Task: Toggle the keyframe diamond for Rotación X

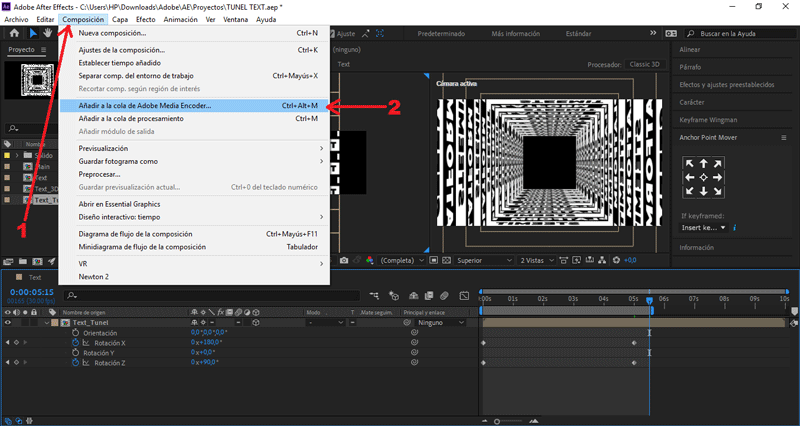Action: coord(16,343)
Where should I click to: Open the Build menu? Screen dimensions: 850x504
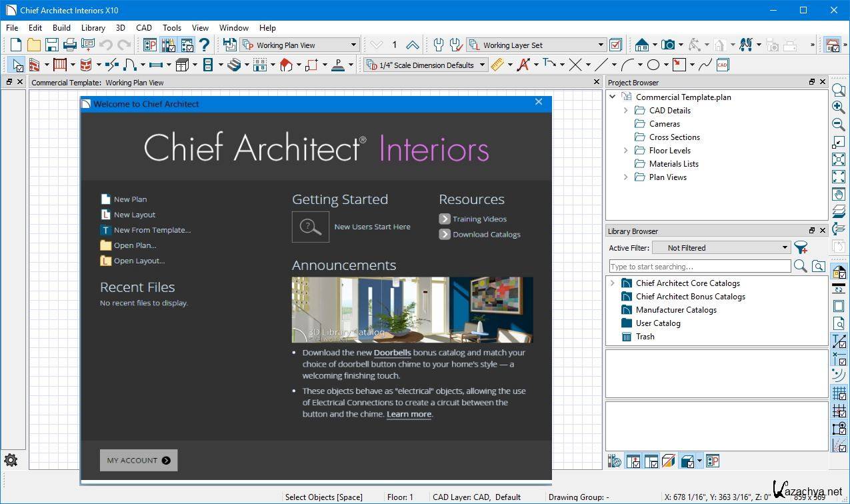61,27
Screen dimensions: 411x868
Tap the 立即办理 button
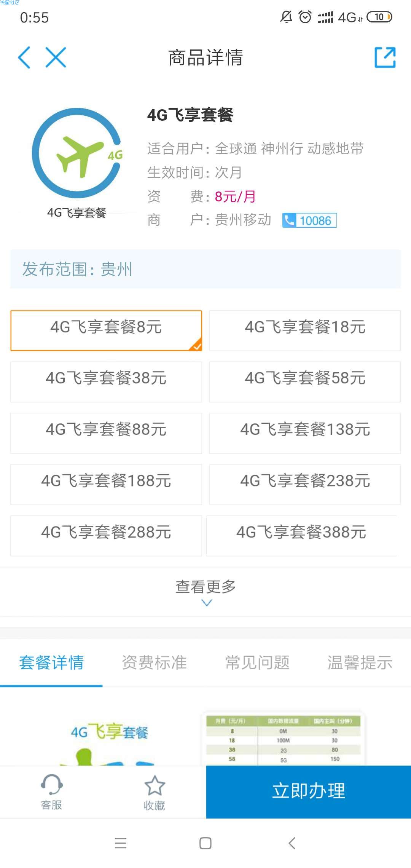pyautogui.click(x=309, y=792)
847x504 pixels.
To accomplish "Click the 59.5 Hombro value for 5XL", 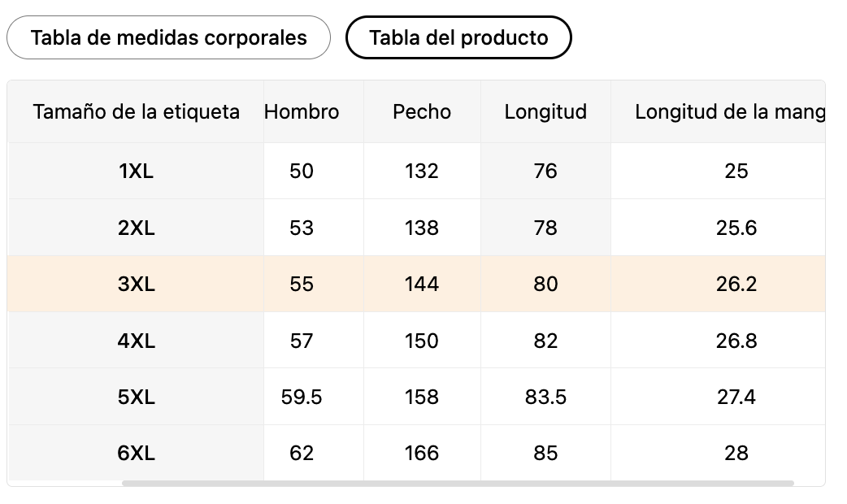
□ □ □ □ □
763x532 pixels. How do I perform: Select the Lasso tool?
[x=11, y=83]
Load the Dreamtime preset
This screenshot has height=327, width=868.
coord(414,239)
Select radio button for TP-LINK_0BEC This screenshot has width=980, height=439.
□ □ □ □ □
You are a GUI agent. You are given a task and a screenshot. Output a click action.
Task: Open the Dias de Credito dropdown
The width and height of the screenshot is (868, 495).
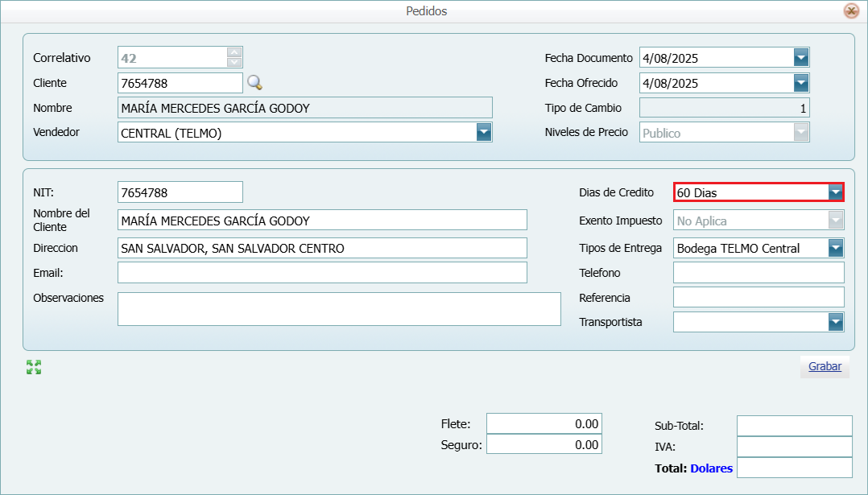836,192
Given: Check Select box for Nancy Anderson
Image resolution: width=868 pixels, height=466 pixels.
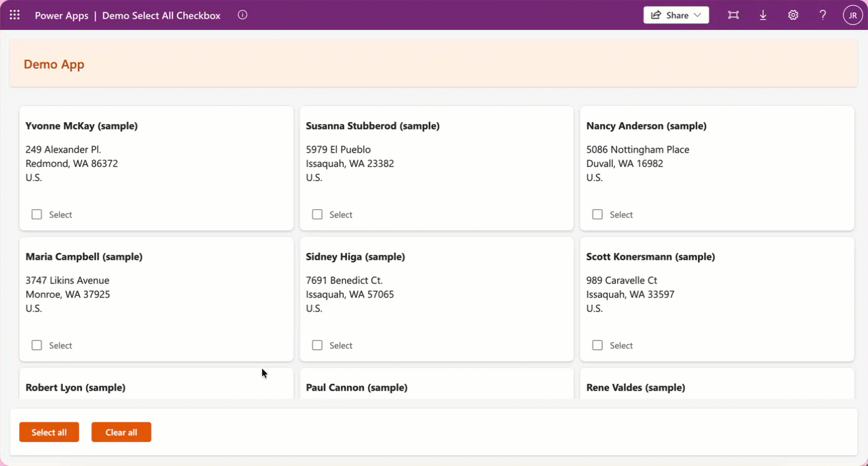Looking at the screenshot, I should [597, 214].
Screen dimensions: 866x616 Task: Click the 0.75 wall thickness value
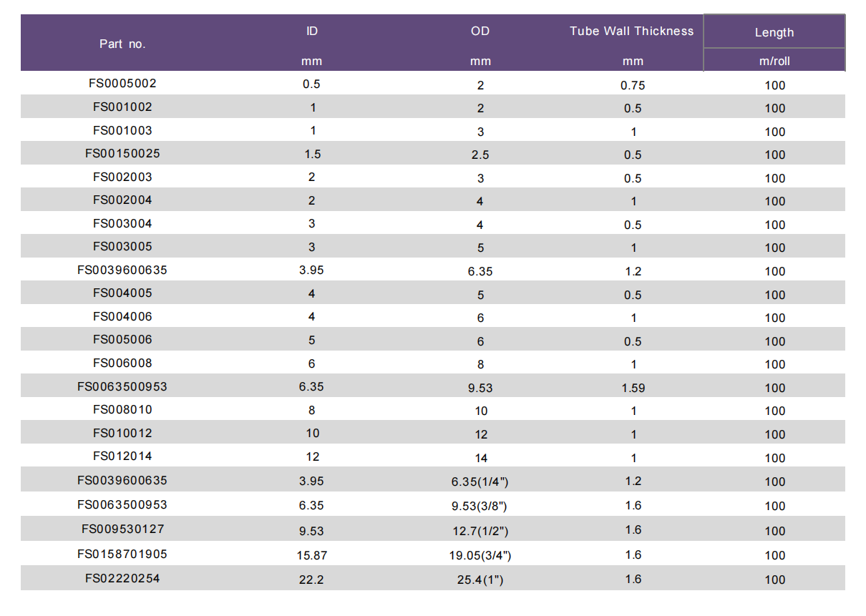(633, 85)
□ □ □ □ □
EXERCISE BRIEF:
Give back exactly, and solely, the section of the data above bounded by the line containing "Task: Toggle the" and the line containing "the 59.5 Hombro", both bounding lines included and pictures omitted.

ANSWER TO THIS PROBLEM:
Task: Toggle the keyframe diamond for Rotación X

Action: coord(16,343)
Where should I click to: Open the Build menu? Screen dimensions: 850x504
61,27
Screen dimensions: 411x868
Tap the 立即办理 button
pyautogui.click(x=309, y=792)
847x504 pixels.
To accomplish "Click the 59.5 Hombro value for 5XL", 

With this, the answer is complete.